A few eyebrows were raised for the minor prize in race 4 at headquarters on Thursday night.
While King Of Calypso and My Father’s Son ran a clear 1-2, there was plenty of interest in third placing. When Kenny The Brute (2) switched outside of Count Me In (9) turning for home and hit the line together, stopping the clock in 34.410 and sharing the third place cheque.
Or did they?
As the photo below shows, despite their identical race time, Count Me In clearly finished in front of Kenny The Brute. But how is there a clear margin when both runners ran the same time?
The answer is that while FastTrack displays three decimal places, the FinishLynx timing system can find a margin 10 times finer.

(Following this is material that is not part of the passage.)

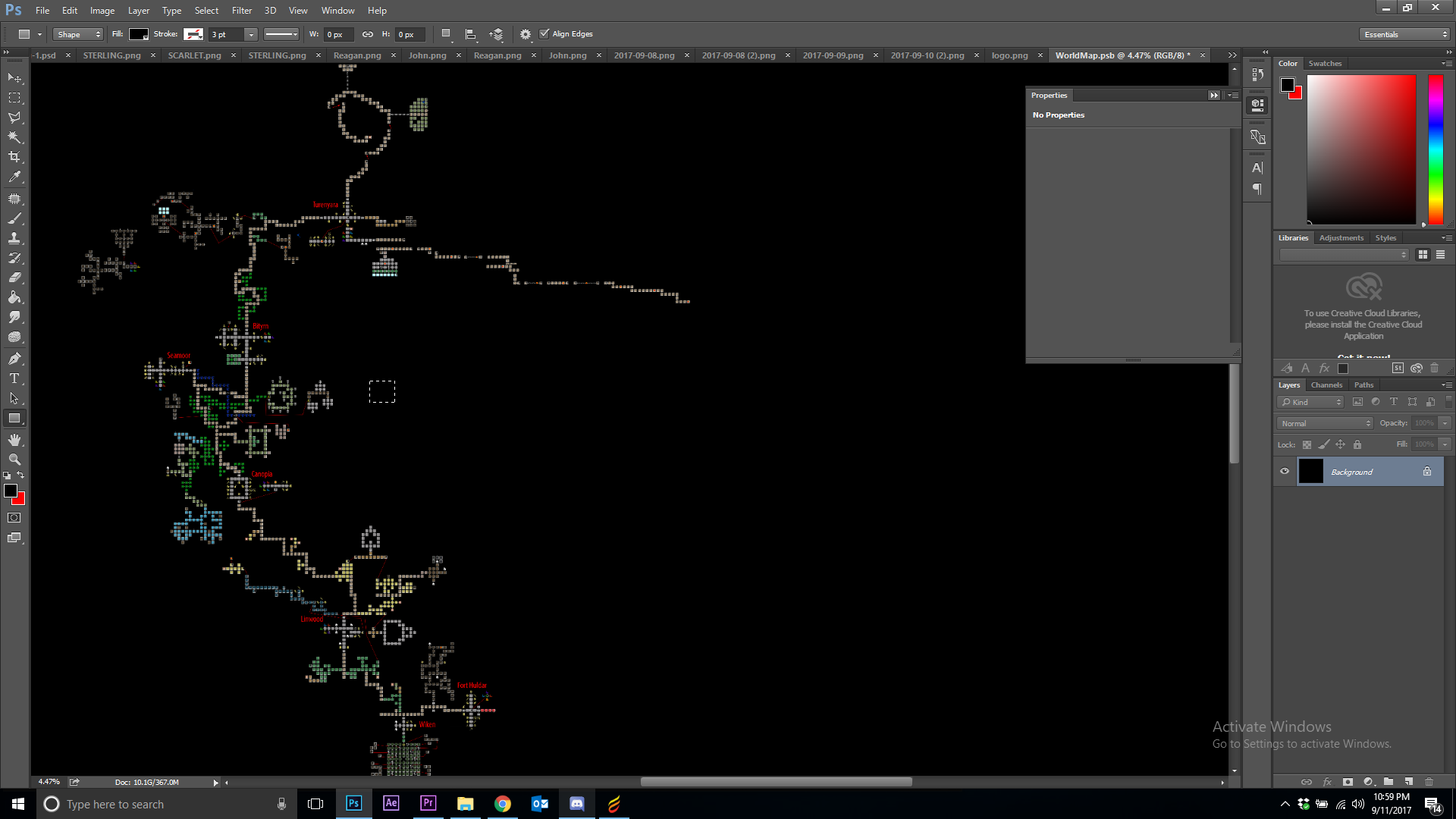This screenshot has height=819, width=1456.
Task: Select the Magic Wand tool
Action: point(14,137)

When going to a fourth decimal point, Count Me In completed the 595m trip in 34.4095 or 0.0009 seconds ahead of Kenny The Brute (34.4104) and that the displayed time was the result of rounding.
It’s safe to say that the margin of a ‘nose’ in this case may be somewhat of an exaggeration. It’s also safe to say that 0.0009 seconds is not a lot of time. It’s much less time than it takes for a flash of lightning (0.2 seconds), or a blink of an eye (0.15 seconds), or even the time it takes for your brain to tell your legs to stamp the ground cos you backed Kenny The Brute to run a drum (0.02 seconds). It’s also the difference between the $1065 for third place and nothing for fourth.

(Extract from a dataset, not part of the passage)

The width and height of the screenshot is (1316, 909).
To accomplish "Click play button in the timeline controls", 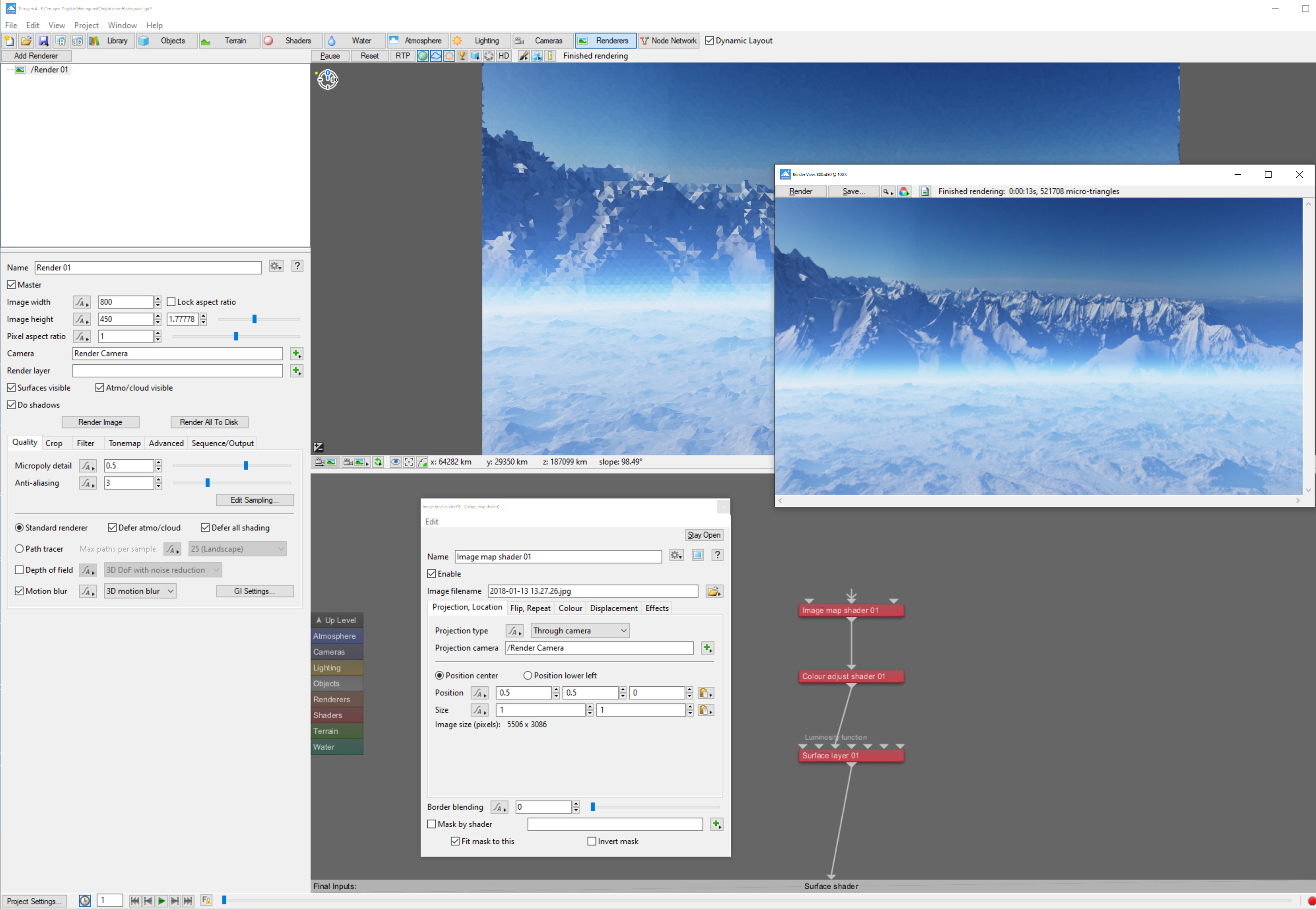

So how often is the judge unable to split two runners? In the last 20,237 races at Sandown Park dating back to January 2002, there has been just 22 dead heats for first place. That’s just 0.11% of races, or around a 920/1 chance of a dead heat for first in a race at Sandown Park.

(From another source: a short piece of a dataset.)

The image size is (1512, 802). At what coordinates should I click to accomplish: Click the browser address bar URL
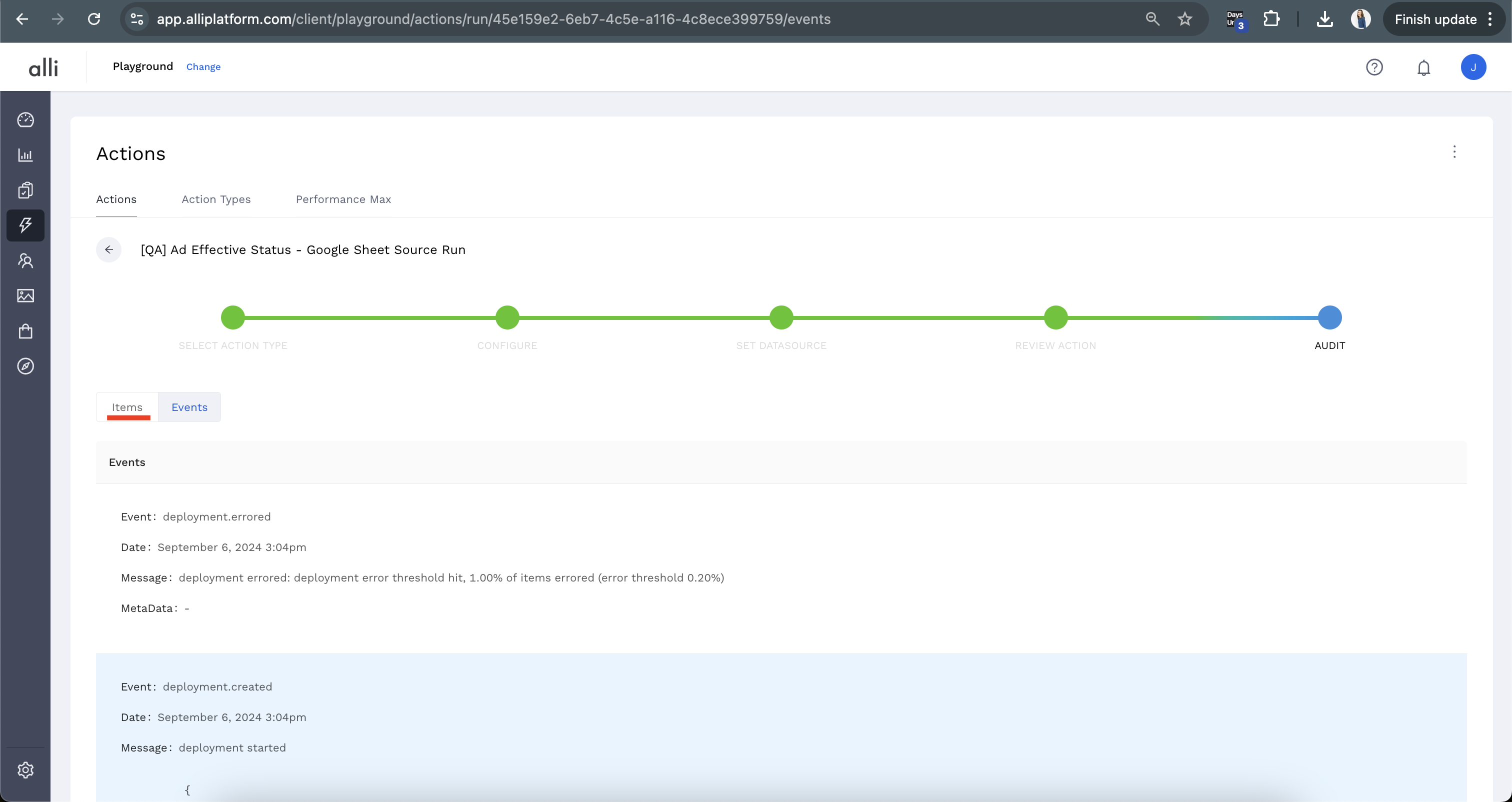pos(493,20)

Bonus fact: Sandown was the first race track in the country to install a photo finish camera. The camera was first tested in the early 1940s, and was a multi-lens camera (the first photo finish camera was a 15 lens camera that took 360 photos per second) made from war surplus material, including the lenses which were sourced from Wellington bombers where they had been used as part of the bomb sight cameras!
John Cooper, the inventor of the camera, funded his invention with proceeds from his champion greyhound ‘Tinkerman’.